Al grande pericolo dell’illusione religiosa fa da controcanto l’umile accostarsi di tante persone al Battista, semplicemente “confessando i propri peccati”. Sono stati attratti da quell’annuncio: “Il regno dei cieli è vicino”, e desiderano esserne sfiorati, non restarne fuori. E davvero nessuno è escluso, perché nessuno è pronto a priori, nessuno è a posto. Non servono sforzi di buona volontà, accenni di buoni condotta, propositi o decisioni, tutte cose inutili. Conta ammettere la propria debolezza, constatare un fallimento. Umanamente, ci sono tanti motivi per non confessare i propri peccati: perché li ignoriamo, perché ci autogiustifichiamo, perché prevale la vergogna, spia del fatto che non si è ancora conosciuto un amore così grande da neutralizzare ogni confusione e guarire il nostro senso di colpa.
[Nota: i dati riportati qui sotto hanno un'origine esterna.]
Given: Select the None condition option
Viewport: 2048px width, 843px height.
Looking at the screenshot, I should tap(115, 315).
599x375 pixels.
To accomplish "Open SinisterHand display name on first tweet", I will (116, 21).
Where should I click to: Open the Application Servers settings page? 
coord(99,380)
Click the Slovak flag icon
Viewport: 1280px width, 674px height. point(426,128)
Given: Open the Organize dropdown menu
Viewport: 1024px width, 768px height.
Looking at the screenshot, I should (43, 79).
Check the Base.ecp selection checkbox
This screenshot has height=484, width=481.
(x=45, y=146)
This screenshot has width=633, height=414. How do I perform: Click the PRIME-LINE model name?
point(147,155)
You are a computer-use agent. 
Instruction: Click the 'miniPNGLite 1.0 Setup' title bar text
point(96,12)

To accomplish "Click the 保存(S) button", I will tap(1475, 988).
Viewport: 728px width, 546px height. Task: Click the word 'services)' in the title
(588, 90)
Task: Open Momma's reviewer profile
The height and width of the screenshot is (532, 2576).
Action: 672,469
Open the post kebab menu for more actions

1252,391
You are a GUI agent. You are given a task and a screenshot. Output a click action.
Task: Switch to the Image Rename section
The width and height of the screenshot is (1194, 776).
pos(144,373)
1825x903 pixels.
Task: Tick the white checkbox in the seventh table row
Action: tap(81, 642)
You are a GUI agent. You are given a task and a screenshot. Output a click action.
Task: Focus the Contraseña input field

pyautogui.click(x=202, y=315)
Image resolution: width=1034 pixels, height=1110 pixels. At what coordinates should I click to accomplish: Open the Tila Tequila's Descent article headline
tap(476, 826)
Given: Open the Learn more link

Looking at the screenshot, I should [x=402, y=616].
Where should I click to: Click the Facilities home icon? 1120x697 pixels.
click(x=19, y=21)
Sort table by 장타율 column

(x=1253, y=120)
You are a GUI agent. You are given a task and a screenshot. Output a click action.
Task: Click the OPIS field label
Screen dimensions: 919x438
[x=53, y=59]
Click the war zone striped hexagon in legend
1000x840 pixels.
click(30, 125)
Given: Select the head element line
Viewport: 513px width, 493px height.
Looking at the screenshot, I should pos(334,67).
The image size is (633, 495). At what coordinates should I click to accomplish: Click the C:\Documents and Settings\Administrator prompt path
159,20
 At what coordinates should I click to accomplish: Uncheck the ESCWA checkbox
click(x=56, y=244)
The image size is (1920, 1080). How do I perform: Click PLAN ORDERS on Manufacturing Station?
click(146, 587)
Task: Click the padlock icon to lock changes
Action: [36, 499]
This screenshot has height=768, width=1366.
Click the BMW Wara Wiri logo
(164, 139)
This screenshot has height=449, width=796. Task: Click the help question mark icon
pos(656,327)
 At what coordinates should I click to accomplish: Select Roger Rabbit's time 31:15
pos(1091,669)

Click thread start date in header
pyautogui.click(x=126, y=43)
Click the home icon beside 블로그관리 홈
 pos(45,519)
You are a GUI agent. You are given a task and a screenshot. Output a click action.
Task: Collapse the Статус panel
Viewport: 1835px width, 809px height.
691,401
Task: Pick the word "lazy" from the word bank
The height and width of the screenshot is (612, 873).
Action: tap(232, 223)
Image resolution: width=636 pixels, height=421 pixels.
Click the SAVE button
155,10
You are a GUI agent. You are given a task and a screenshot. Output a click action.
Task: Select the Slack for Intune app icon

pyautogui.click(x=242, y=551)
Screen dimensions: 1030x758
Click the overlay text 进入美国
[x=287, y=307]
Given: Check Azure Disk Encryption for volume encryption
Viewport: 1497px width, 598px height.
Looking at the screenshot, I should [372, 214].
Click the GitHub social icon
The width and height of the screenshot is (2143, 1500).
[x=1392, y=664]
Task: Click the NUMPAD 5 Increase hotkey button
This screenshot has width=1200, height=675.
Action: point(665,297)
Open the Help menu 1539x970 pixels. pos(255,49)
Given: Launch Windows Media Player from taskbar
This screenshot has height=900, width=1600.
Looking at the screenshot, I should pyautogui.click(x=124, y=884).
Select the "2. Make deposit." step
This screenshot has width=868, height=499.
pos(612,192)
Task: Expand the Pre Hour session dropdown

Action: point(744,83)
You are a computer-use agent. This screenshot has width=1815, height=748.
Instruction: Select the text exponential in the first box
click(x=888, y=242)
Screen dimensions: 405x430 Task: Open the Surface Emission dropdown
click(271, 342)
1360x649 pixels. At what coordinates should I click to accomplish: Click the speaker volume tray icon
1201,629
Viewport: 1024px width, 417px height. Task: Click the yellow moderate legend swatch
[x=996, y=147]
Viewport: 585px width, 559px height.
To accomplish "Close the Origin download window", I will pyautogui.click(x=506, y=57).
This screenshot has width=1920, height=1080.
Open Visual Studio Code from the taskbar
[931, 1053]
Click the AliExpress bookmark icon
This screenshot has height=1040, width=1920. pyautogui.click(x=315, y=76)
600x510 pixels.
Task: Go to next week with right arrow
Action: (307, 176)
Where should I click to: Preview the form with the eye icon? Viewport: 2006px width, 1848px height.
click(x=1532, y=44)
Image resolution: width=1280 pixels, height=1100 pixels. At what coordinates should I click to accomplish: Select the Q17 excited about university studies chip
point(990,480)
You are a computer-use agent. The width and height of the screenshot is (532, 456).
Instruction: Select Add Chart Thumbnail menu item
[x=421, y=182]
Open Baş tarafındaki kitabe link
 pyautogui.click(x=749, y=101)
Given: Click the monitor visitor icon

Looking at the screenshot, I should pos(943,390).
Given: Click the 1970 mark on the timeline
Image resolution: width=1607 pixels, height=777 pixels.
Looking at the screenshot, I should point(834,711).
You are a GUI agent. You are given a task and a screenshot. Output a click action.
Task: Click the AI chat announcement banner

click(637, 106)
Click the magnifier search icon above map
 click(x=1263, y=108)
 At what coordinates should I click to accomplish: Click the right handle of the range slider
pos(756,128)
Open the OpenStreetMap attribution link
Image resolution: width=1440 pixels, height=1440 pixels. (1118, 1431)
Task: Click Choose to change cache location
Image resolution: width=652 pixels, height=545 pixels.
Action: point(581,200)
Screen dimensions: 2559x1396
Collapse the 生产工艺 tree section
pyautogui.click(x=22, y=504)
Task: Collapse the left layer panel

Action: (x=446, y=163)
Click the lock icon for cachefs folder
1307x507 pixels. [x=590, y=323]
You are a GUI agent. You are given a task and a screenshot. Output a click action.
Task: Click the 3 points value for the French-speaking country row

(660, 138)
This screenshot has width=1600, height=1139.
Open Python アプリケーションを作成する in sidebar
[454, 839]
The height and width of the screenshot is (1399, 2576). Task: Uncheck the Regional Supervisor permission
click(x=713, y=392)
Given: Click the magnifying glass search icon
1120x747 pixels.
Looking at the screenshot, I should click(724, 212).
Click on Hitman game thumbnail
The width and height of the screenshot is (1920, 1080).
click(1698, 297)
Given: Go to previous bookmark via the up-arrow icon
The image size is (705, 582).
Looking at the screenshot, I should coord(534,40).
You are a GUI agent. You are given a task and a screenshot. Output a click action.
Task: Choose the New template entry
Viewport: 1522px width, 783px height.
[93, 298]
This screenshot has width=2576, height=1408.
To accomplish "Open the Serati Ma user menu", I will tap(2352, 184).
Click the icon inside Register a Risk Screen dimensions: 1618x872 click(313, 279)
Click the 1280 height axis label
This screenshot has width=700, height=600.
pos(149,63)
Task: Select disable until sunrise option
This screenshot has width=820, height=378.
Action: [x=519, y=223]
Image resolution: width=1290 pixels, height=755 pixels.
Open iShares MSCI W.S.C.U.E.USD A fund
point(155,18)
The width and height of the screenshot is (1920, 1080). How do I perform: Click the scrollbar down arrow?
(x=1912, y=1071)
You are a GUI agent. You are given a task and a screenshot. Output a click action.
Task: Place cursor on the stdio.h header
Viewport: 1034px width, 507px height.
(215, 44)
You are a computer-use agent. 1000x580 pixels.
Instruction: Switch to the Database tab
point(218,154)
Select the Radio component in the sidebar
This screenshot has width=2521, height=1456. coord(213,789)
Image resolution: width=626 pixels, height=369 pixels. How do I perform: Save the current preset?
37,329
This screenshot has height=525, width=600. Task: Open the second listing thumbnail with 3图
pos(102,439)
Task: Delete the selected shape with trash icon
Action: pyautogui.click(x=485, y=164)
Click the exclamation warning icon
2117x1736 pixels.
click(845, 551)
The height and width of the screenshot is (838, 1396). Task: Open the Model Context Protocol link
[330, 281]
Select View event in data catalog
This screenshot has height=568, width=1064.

Non si è ancora conosciuto il vero Volto di Dio. Ogni confessore sa, invece, che il peccato nascosto, rimosso, avvelena e uccide. Esposto alla luce dello sguardo di Cristo, il peccato è invece confessione e certezza della Misericordia che copre il peccato e ci abbraccia, come solo l’Amore, divinamente, sa fare.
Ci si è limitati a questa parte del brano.